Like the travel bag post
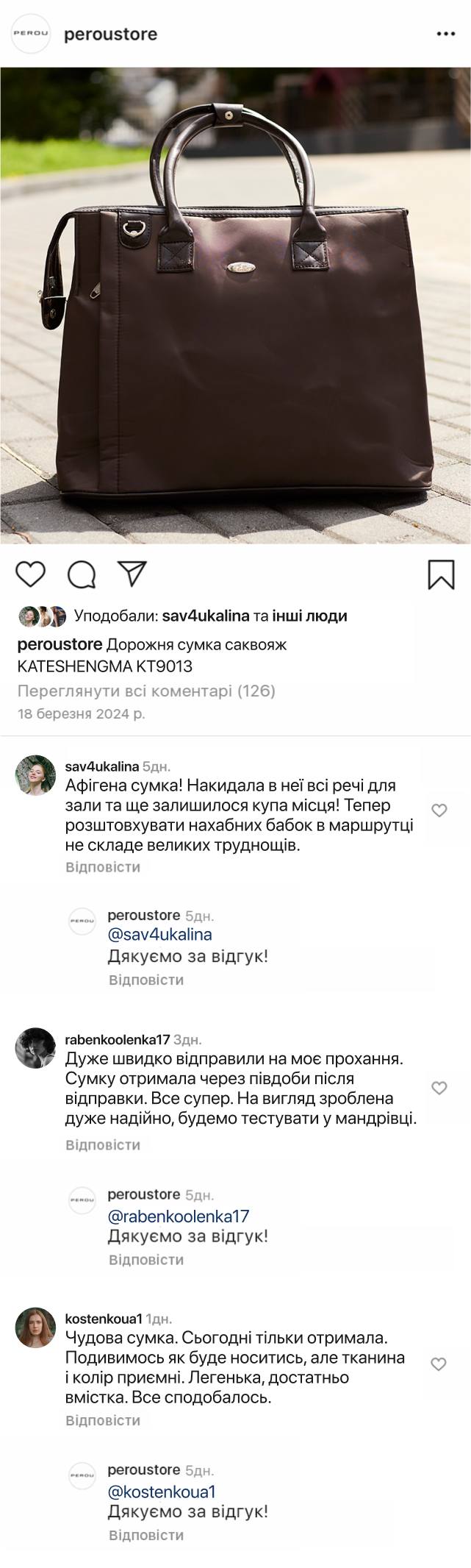 click(31, 574)
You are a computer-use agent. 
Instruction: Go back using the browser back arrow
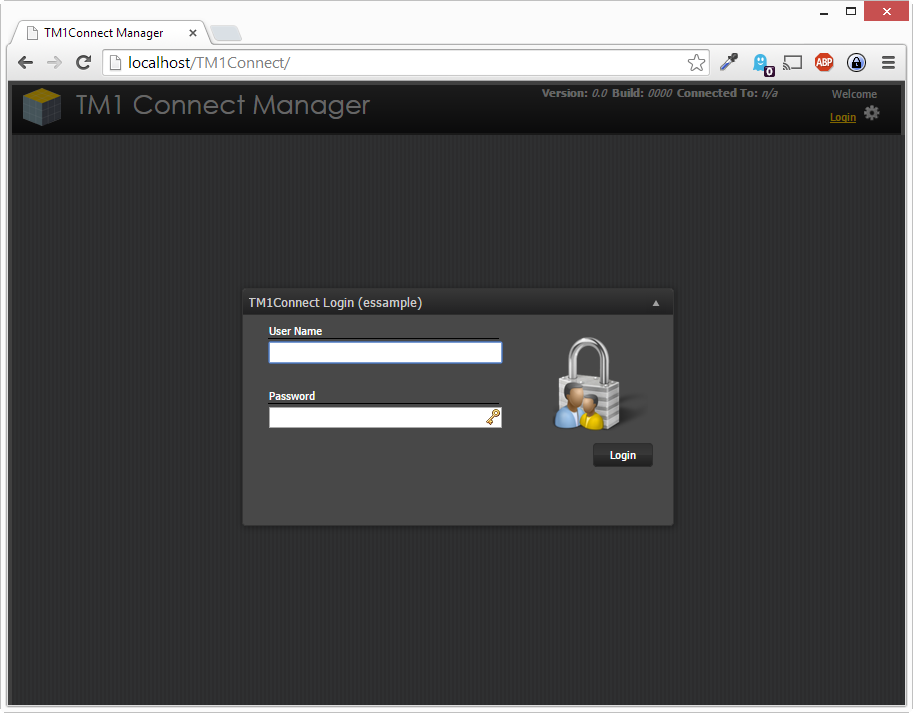click(x=26, y=63)
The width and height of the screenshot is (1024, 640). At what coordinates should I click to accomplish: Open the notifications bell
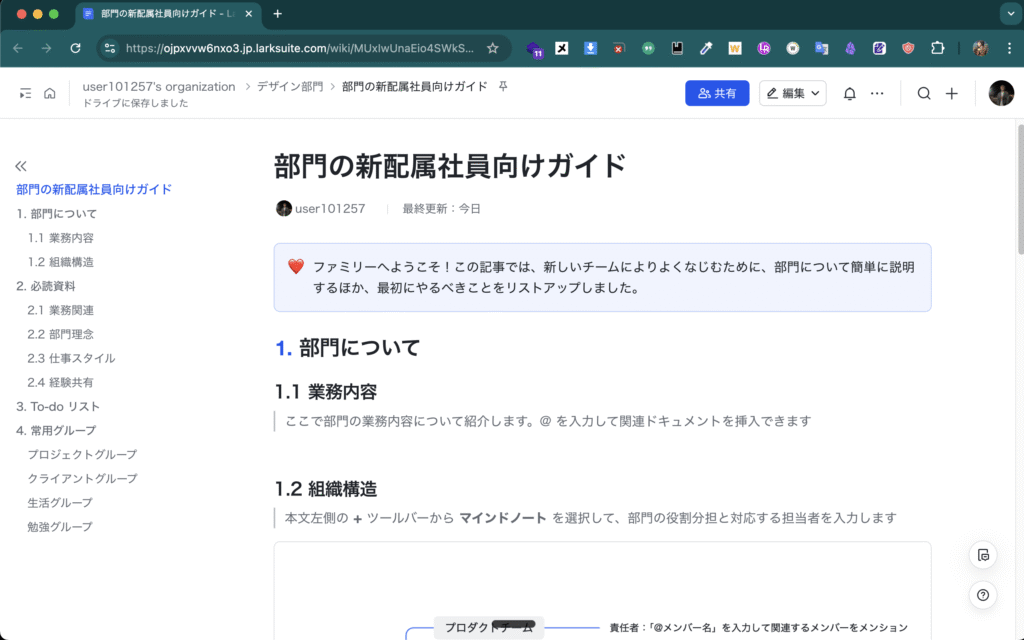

──────────────────────────────

Each record above goes into the copy word for word; the pictures do not.

Like the travel bag post
 click(31, 574)
You are a computer-use agent. 
Instruction: Go back using the browser back arrow
click(x=26, y=63)
The width and height of the screenshot is (1024, 640). At what coordinates should I click to accomplish: Open the notifications bell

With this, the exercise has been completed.